Objectives: The very-low-density lipoprotein receptor (VLDLr) is highly expressed in macrophage-rich areas of atherosclerotic lesions. The exact role of the macrophage VLDLr in atherosclerotic lesion development, however, is presently unclear.
Methods and results: To assess the role of the macrophage VLDLr in atherosclerotic lesion development in vivo, we used the technique of bone marrow transplantation to selectively disrupt or reconstitute the VLDLr in macrophages in VLDLr+/+ and VLDLr-/- mice, respectively. After 10 weeks high-cholesterol diet feeding, the lesion area in control transplanted wild-type mice was 17+/-4 x 10(3)+/-microm(2). Disruption of the macrophage VLDLr by transplanting bone marrow from VLDLr-/- mice to wild-type VLDLr+/+ littermates resulted in a tendency to a slight reduction in lesion size to 12+/-3 x 10 microm.
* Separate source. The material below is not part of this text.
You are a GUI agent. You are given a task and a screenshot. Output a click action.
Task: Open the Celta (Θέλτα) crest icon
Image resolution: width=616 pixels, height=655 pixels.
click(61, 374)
The mean atherosclerotic lesion area, measured in control transplanted VLDLr-/- mice, lacking the VLDLr in all tissues was 12+/-3 x 10(3)microm(2). Interestingly, reconstitution of the macrophage VLDLr in VLDLr-deficient recipients resulted in a 2.7-fold increase (P<0.05) in the mean atherosclerotic lesion area to 32+/-3 x 10(3)microm(2).
Conclusions: The macrophage VLDLr facilitates atherosclerotic lesion development, probably by mediating the accumulation of atherogenic lipoproteins.